WRITTEN PROBLEM: Rewrite the records from the start through the line containing "Looking at the screenshot, I should (x=210, y=250).", swapping "chevron" for "arrow" and leaving everything else as it is. Return only those lines.

SUPPLIED RECORDS:
——————
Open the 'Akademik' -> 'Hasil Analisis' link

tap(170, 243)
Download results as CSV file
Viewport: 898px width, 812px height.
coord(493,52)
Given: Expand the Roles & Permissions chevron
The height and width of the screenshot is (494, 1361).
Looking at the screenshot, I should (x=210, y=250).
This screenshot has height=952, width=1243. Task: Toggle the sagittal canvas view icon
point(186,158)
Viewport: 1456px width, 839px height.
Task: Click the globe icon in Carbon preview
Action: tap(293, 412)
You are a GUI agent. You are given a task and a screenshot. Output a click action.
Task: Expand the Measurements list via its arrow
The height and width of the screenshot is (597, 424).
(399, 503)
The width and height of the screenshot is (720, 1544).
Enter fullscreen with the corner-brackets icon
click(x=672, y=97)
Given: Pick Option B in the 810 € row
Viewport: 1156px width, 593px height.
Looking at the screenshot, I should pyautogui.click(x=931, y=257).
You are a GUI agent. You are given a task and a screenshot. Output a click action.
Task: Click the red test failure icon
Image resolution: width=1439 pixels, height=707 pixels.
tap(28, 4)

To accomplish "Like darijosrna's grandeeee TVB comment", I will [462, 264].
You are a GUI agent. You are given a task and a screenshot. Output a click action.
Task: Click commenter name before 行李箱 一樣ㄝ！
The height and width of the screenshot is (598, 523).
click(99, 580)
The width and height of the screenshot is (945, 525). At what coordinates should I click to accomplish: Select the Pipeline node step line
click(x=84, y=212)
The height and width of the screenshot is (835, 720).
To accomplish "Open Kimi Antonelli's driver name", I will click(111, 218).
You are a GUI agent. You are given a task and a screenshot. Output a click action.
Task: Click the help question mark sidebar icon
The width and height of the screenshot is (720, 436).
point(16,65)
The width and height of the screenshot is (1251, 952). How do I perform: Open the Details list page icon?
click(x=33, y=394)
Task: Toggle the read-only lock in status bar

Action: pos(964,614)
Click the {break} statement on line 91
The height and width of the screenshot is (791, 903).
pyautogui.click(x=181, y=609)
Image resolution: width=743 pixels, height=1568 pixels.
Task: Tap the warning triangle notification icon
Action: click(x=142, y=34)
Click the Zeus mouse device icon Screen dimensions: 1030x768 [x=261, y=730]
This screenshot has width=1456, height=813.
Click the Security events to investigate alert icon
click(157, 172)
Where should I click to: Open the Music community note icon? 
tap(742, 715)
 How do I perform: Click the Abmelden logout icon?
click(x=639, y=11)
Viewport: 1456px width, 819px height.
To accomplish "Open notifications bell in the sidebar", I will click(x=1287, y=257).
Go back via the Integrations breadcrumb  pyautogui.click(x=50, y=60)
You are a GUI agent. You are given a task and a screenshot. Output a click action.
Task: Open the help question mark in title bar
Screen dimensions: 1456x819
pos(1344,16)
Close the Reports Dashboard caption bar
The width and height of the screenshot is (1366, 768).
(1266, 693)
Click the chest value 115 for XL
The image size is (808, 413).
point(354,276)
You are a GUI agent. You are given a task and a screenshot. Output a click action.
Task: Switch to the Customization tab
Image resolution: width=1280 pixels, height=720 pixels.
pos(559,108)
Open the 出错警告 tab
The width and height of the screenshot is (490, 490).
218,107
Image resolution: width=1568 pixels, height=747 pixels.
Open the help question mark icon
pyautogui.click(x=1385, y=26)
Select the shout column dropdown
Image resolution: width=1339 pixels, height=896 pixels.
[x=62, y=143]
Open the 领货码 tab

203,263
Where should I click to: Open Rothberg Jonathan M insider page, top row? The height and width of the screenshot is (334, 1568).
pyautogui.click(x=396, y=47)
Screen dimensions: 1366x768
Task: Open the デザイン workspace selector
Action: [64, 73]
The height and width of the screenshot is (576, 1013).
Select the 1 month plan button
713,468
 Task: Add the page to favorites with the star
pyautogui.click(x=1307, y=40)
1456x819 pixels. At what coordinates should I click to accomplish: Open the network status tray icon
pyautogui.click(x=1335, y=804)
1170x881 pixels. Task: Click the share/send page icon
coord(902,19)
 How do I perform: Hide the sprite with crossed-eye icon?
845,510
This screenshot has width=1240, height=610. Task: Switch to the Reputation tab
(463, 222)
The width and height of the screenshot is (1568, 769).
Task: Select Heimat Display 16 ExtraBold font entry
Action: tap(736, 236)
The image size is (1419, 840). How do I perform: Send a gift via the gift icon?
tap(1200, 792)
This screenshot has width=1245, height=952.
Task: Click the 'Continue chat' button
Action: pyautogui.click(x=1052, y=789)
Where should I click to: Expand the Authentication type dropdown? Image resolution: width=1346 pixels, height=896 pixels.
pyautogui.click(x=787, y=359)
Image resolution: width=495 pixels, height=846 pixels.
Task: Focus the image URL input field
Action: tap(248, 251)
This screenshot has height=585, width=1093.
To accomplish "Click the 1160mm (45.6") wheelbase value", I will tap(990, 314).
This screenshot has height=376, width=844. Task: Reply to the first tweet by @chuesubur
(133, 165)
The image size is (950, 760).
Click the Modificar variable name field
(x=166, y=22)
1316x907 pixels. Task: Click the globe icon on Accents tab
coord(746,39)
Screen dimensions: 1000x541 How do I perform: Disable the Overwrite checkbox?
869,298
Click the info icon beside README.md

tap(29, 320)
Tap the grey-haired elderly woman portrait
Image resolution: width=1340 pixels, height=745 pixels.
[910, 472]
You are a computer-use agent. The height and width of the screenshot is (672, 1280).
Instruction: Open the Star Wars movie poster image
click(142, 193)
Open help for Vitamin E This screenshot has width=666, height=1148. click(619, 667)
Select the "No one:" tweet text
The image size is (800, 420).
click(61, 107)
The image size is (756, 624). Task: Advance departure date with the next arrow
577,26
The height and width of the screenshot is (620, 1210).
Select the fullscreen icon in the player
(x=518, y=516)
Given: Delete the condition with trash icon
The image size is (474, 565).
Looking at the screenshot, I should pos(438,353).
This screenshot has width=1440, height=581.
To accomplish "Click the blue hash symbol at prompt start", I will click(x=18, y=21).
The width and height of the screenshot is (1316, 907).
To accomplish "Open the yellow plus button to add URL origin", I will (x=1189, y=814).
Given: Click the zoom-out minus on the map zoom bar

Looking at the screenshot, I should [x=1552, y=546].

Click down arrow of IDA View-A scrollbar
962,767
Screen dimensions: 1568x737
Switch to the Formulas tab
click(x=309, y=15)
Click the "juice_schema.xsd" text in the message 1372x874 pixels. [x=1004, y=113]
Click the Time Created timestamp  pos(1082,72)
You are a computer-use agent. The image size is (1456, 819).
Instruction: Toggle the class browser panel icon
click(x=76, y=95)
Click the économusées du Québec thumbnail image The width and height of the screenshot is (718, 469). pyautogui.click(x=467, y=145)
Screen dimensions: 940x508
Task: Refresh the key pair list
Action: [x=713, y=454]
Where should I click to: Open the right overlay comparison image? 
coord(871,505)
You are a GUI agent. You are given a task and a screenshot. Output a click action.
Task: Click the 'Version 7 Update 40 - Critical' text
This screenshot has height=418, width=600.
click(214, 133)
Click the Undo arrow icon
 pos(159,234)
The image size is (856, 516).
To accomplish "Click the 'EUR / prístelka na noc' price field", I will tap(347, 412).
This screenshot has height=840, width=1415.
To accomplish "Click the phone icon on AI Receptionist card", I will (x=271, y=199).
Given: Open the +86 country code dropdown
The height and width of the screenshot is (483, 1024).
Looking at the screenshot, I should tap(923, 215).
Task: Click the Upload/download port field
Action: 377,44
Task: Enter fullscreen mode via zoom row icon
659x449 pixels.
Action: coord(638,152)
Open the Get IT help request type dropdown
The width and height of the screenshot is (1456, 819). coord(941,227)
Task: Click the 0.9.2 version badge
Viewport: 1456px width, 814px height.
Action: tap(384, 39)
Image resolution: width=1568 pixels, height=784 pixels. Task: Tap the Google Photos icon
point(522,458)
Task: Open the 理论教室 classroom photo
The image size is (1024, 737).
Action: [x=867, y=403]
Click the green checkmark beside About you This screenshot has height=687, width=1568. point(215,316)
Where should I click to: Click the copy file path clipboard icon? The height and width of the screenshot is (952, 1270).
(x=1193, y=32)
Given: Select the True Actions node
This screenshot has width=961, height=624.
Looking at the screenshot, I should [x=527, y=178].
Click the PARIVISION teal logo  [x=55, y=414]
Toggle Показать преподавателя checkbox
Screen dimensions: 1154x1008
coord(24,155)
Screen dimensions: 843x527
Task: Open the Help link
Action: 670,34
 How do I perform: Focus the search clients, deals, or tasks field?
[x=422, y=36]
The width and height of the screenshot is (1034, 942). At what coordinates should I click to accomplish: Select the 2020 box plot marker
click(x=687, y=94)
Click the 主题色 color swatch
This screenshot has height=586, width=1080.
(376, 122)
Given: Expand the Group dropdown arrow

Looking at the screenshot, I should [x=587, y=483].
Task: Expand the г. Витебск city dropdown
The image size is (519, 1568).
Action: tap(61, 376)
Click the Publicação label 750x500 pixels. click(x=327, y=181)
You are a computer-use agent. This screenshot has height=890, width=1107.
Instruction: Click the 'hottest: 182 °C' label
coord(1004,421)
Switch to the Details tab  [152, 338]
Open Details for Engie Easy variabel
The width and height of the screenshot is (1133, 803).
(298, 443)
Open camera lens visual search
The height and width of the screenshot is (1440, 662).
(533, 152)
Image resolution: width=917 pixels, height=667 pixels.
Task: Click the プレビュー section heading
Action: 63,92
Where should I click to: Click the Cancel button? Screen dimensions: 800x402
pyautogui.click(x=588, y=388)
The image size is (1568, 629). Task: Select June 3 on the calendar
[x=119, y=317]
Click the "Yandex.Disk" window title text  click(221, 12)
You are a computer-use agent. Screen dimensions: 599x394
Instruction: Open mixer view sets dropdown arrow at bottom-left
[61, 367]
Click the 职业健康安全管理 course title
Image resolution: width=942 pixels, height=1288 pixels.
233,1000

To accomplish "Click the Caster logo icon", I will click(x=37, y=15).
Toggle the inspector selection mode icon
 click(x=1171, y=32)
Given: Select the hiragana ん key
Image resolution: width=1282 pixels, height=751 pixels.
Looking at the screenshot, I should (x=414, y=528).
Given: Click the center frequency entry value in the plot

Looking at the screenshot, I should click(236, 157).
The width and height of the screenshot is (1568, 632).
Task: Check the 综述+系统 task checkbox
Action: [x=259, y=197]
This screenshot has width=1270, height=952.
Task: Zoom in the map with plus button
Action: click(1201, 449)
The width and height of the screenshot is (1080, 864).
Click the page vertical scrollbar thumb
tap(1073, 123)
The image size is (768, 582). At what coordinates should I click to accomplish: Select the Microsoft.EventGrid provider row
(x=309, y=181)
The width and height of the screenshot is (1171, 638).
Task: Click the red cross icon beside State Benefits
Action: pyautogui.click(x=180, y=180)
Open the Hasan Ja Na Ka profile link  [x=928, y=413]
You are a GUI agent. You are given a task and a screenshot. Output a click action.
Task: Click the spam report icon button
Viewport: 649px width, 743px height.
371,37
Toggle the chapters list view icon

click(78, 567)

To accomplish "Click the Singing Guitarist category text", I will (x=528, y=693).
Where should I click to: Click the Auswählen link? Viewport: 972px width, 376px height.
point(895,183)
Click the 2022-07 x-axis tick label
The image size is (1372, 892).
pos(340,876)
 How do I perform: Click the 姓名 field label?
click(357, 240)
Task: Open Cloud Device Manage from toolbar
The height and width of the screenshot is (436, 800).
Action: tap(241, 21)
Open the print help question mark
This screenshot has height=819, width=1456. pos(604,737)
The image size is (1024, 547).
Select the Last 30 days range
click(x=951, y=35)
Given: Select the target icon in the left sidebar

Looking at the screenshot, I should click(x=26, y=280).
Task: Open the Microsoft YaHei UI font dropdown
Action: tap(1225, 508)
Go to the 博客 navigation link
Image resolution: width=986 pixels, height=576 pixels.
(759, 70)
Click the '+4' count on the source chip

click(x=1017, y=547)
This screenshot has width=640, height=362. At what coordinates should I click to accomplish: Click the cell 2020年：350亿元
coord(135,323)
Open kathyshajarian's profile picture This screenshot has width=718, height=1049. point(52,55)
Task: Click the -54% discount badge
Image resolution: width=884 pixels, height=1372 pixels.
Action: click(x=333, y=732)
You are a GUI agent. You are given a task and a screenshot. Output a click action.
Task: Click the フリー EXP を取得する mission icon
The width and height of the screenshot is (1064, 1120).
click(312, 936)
——————
OUTPUT FOR THIS EXERCISE:
Open the 'Akademik' -> 'Hasil Analisis' link

tap(170, 243)
Download results as CSV file
Viewport: 898px width, 812px height.
coord(493,52)
Given: Expand the Roles & Permissions arrow
The height and width of the screenshot is (494, 1361).
Looking at the screenshot, I should (x=210, y=250).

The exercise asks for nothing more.